• [Task description]: Only one range belongs in the answer: the line holding "Open the feedback comments icon" through the last line of the records, reproduced as is.

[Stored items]

........

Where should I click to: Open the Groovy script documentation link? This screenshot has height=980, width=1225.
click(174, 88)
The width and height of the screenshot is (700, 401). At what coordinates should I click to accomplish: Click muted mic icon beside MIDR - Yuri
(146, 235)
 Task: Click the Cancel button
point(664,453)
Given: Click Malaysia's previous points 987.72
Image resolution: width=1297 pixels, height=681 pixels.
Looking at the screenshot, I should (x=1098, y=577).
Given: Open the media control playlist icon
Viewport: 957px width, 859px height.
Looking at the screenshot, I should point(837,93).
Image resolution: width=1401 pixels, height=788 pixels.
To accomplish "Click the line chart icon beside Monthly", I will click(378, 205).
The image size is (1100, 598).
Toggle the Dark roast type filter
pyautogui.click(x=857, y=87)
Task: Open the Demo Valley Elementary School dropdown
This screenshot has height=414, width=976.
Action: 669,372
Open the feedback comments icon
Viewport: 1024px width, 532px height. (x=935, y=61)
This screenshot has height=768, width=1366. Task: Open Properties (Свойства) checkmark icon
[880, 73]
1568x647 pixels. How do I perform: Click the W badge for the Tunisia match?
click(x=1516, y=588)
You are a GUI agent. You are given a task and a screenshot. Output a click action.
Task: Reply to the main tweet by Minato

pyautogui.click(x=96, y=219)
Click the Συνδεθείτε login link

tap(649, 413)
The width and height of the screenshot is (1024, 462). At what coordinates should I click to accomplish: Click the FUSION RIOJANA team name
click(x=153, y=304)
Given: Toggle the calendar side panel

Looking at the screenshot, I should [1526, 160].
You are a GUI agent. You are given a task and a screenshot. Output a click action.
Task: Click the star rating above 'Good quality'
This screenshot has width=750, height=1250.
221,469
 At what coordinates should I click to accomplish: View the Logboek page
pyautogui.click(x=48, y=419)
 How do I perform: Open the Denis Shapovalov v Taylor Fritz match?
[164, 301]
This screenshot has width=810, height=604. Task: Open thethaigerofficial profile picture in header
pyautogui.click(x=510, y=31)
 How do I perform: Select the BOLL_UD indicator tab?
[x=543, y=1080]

........

• [Solution to this exercise]:
Open the feedback comments icon
Viewport: 1024px width, 532px height. (x=935, y=61)
This screenshot has height=768, width=1366. Task: Open Properties (Свойства) checkmark icon
[880, 73]
1568x647 pixels. How do I perform: Click the W badge for the Tunisia match?
click(x=1516, y=588)
You are a GUI agent. You are given a task and a screenshot. Output a click action.
Task: Reply to the main tweet by Minato

pyautogui.click(x=96, y=219)
Click the Συνδεθείτε login link

tap(649, 413)
The width and height of the screenshot is (1024, 462). At what coordinates should I click to accomplish: Click the FUSION RIOJANA team name
click(x=153, y=304)
Given: Toggle the calendar side panel

Looking at the screenshot, I should [1526, 160].
You are a GUI agent. You are given a task and a screenshot. Output a click action.
Task: Click the star rating above 'Good quality'
This screenshot has width=750, height=1250.
221,469
 At what coordinates should I click to accomplish: View the Logboek page
pyautogui.click(x=48, y=419)
 How do I perform: Open the Denis Shapovalov v Taylor Fritz match?
[164, 301]
This screenshot has width=810, height=604. Task: Open thethaigerofficial profile picture in header
pyautogui.click(x=510, y=31)
 How do I perform: Select the BOLL_UD indicator tab?
[x=543, y=1080]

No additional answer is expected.